The record producer, audio engineer, American musician and poker player, Steve Albini, won his second World Series of Poker (WSOP) bracelet last week.
Steve Albini Won His Second WSOP Bracelet
Albini, who is famous for working with Jimmy Page, Robert Plant and Nirvana, won WSOP Event #32: $1,500 H.O.R.S.E on Saturday. Besides a hefty $196,089 prize, the famous recording engineer collected his second WSOP bracelet. To win the event, Albini had to beat a field of 773 players. Before his most recent win, Albini won his first WSOP bracelet back in 2018. Back then, he won Event #31: $1,500 Seven Card Stud. This got him a hefty $105,629 prize as well as the prestigious bracelet.
The three-day $1,500 H.O.R.S.E tournament saw Tamon Nakamura go home with $19,373 after taking eighth place. The player that was eliminated after him was Eddy Vataru. Vataru took seventh place which brought him a $25,294 prize. Peter Brownstein collected a $33,552 prize for taking sixth place, while Kyle Loman went home with a $45,209 prize for taking fifth place.
Richard Bai was the player that managed to reach fourth place in the tournament. He collected a $61,862 prize. On the other hand, Jason Daly went home with an $85,943 prize for taking third place. A step away from the first place was James Morgan from Canada. He went home with a $121,195 prize for taking second place.

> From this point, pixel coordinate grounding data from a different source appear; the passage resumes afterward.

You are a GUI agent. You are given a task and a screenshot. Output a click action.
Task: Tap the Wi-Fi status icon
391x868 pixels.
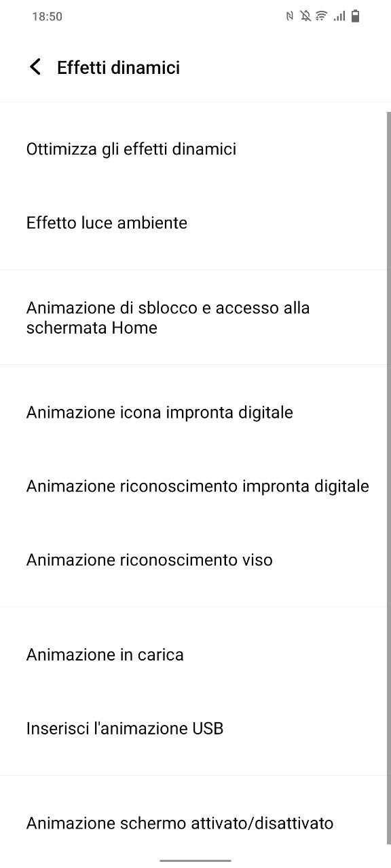click(x=322, y=16)
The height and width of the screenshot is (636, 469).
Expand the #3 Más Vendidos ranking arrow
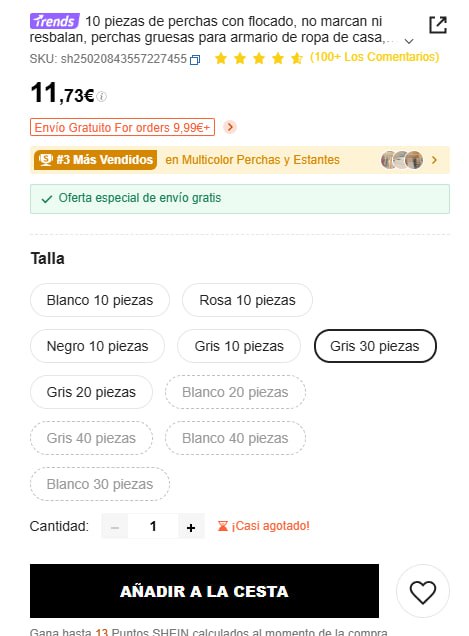click(x=435, y=160)
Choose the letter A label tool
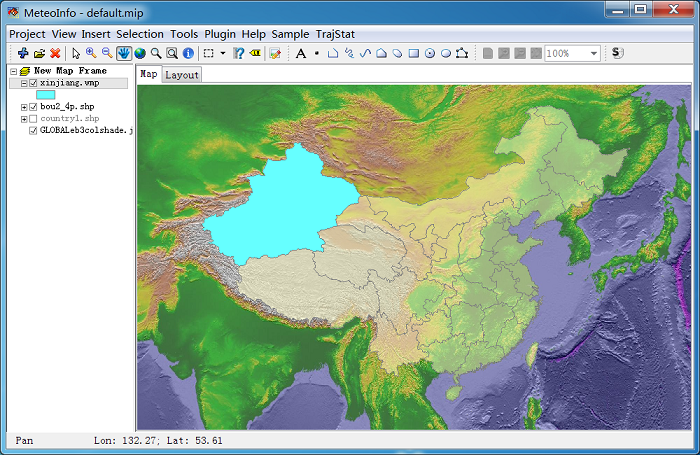 tap(301, 54)
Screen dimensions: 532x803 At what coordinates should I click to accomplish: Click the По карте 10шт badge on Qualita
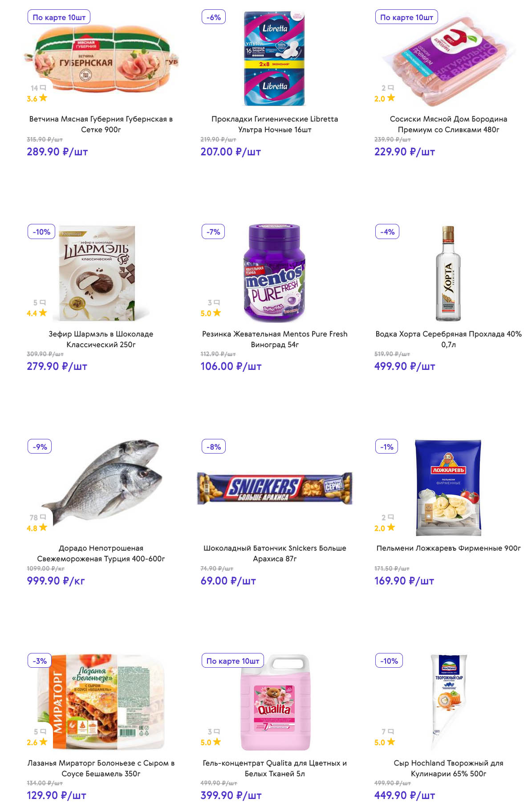tap(233, 661)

Going All-in Multiple Times Helped Albini Win
According to WSOP, Albini, who currently resides in Chicago, Illinois, has a total of 9 cashes from tournaments. His earnings from WSOP have so far reached $369,136. Back in 2018 when he won first place, as well as his most recent win are the highlights of his WSOP career. Excluding the tournaments in which he won and collected a WSOP bracelet, he took 9th place last year during Event#14: Seven Card Stud.
“This time it felt like a fluke because I was so short on chips so often, and I kept getting all in, and I kept surviving.“
In an interview for PokerNews, Albini revealed that during the tournament, he had to go all-in “a million times.” Comparing the recent tournament to the one he won in 2018, he acknowledged that back then, he was never all-in. Albini explained that during the $1,500 H.O.R.S.E event, he met great players that he wasn’t expecting to beat. However, he revealed that being short on chips pushed him to go all-in which ultimately brought him the first place.
“It’s a part of my livelihood, but it’s not my profession,”
The famous audio engineer revealed that while he commits to poker, the game isn’t his sole occupation. Instead, Albini pointed out that he only participates in WSOP tournaments and sometimes joins “cash games informally in Chicago.” It was back in 1969 when Albini first started playing poker. Now, he pointed out that while poker is a part of his livelihood, it’s not his profession.